### TASK DESCRIPTION:
Recast every line of the records below as a numbered list, leaving out the blank lines.

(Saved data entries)
-- -- --

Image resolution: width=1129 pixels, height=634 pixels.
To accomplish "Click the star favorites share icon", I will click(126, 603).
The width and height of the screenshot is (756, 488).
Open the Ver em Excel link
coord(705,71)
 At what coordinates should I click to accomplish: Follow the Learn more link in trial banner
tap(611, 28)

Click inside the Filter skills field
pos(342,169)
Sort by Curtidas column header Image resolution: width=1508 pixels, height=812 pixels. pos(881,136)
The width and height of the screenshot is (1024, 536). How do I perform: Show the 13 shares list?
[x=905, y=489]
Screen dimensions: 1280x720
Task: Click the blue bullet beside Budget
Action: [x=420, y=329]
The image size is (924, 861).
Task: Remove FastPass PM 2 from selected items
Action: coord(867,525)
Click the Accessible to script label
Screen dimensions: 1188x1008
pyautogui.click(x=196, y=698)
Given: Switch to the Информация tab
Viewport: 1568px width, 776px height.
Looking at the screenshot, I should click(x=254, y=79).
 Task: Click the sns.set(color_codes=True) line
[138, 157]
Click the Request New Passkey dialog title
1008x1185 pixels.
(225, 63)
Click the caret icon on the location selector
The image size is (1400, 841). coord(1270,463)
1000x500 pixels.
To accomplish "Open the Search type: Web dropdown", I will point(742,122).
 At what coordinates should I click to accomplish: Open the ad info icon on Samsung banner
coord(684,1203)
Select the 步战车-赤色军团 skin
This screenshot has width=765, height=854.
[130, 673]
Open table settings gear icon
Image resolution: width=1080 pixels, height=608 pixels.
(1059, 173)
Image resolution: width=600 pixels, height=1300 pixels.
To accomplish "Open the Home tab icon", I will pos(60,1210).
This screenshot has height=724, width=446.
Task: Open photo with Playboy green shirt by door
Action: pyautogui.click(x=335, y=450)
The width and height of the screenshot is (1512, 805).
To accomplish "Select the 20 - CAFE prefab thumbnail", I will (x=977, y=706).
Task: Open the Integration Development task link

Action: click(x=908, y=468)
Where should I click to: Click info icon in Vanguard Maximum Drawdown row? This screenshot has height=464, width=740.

-- -- --

### FINAL RESULT:
1. Image resolution: width=1129 pixels, height=634 pixels.
2. To accomplish "Click the star favorites share icon", I will click(126, 603).
3. The width and height of the screenshot is (756, 488).
4. Open the Ver em Excel link
5. coord(705,71)
6.  At what coordinates should I click to accomplish: Follow the Learn more link in trial banner
7. tap(611, 28)
8. Click inside the Filter skills field
9. pos(342,169)
10. Sort by Curtidas column header Image resolution: width=1508 pixels, height=812 pixels. pos(881,136)
11. The width and height of the screenshot is (1024, 536). How do I perform: Show the 13 shares list?
12. [x=905, y=489]
13. Screen dimensions: 1280x720
14. Task: Click the blue bullet beside Budget
15. Action: [x=420, y=329]
16. The image size is (924, 861).
17. Task: Remove FastPass PM 2 from selected items
18. Action: coord(867,525)
19. Click the Accessible to script label
20. Screen dimensions: 1188x1008
21. pyautogui.click(x=196, y=698)
22. Given: Switch to the Информация tab
23. Viewport: 1568px width, 776px height.
24. Looking at the screenshot, I should click(x=254, y=79).
25.  Task: Click the sns.set(color_codes=True) line
26. [138, 157]
27. Click the Request New Passkey dialog title
28. 1008x1185 pixels.
29. (225, 63)
30. Click the caret icon on the location selector
31. The image size is (1400, 841). coord(1270,463)
32. 1000x500 pixels.
33. To accomplish "Open the Search type: Web dropdown", I will point(742,122).
34.  At what coordinates should I click to accomplish: Open the ad info icon on Samsung banner
35. coord(684,1203)
36. Select the 步战车-赤色军团 skin
37. This screenshot has width=765, height=854.
38. [130, 673]
39. Open table settings gear icon
40. Image resolution: width=1080 pixels, height=608 pixels.
41. (1059, 173)
42. Image resolution: width=600 pixels, height=1300 pixels.
43. To accomplish "Open the Home tab icon", I will pos(60,1210).
44. This screenshot has height=724, width=446.
45. Task: Open photo with Playboy green shirt by door
46. Action: pyautogui.click(x=335, y=450)
47. The width and height of the screenshot is (1512, 805).
48. To accomplish "Select the 20 - CAFE prefab thumbnail", I will (x=977, y=706).
49. Task: Open the Integration Development task link
50. Action: click(x=908, y=468)
51. Where should I click to: Click info icon in Vanguard Maximum Drawdown row? This screenshot has height=464, width=740.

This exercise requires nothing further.